# JTree nach setzen eines neuen TreeModels aufklappen



## hilfesucher (15. Jun 2004)

Hallo

ich habe in einem Panel einen JTree liegen. Beim drücken eines Buttons, werden die Daten aus einer Datenbank neu eingelesen und das Model wird dem Baum gesetzt. Das geht auch. Jedoch sollen die Knoten, die vorher aufgeklappt waren auch wieder aufgeklappt werden.
Wie ich das machen soll weiß ich leider nicht.

Zur Info noch ich habe in meinem Baum Objekte einer Klasse die von DefaultMutableTreeNode abgeleitet sind.
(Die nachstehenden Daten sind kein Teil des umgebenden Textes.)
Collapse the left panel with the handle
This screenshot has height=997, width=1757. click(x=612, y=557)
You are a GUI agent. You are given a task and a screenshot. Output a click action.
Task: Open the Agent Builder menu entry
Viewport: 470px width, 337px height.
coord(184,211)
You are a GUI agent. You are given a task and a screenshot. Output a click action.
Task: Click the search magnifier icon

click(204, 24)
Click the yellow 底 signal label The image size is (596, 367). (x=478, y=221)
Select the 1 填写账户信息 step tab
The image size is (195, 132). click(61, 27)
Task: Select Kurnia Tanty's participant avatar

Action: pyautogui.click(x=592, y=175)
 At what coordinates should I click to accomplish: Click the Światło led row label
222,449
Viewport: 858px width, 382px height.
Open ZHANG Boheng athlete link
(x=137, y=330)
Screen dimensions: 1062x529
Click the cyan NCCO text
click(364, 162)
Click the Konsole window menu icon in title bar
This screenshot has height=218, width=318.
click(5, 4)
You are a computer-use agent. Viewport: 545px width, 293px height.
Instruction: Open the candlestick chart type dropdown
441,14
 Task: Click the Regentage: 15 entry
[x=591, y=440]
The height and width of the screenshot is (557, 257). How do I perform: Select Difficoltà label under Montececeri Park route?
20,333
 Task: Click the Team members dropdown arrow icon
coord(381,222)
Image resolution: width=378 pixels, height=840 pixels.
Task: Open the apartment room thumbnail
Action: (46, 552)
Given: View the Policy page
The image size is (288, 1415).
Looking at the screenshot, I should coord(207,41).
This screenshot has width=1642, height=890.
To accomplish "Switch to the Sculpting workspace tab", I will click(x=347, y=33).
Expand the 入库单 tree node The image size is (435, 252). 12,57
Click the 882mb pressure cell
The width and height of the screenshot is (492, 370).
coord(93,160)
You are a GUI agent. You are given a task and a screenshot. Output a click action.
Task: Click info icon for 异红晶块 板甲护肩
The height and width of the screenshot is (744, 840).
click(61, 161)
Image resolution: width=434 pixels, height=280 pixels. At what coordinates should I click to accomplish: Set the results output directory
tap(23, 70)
Mein Model ist von DefaultTreeModel abgeleitet.

Bitte um schnelle hilfe.

Danke


----------



## schalentier (15. Jun 2004)

```
private Enumeration descendantExpandedPathsBeforeDrag;
    private TreePath selectedPathStored;

    public void saveExpandedState()
    {
        descendantExpandedPathsBeforeDrag = jtree.getExpandedDescendants( new TreePath( jroot.getPath() ) );
        selectedPathStored = jtree.getSelectionModel().getSelectionPath();
    }


    public void restoreExpandedState()
    {
        if( descendantExpandedPathsBeforeDrag != null )
        {
            for( Enumeration e = descendantExpandedPathsBeforeDrag; e.hasMoreElements(); )
            {
                TreePath tmpPath = (TreePath) ( e.nextElement() );
                jtree.expandPath(
                        new TreePath( ( (DefaultMutableTreeNode) tmpPath.getLastPathComponent() ).getPath() ) );
            }
        }
        jtree.getSelectionModel().setSelectionPath( selectedPathStored );
    }
```

so mach ichs..

mX


----------



## hilfesucher (15. Jun 2004)

hi danke erstmal.
leider geht dein beispiel bei mir nicht.

hast du eine idee wieso? in der enumeration stehen die pfade drin aber er klappt sie nicht mehr auf.


----------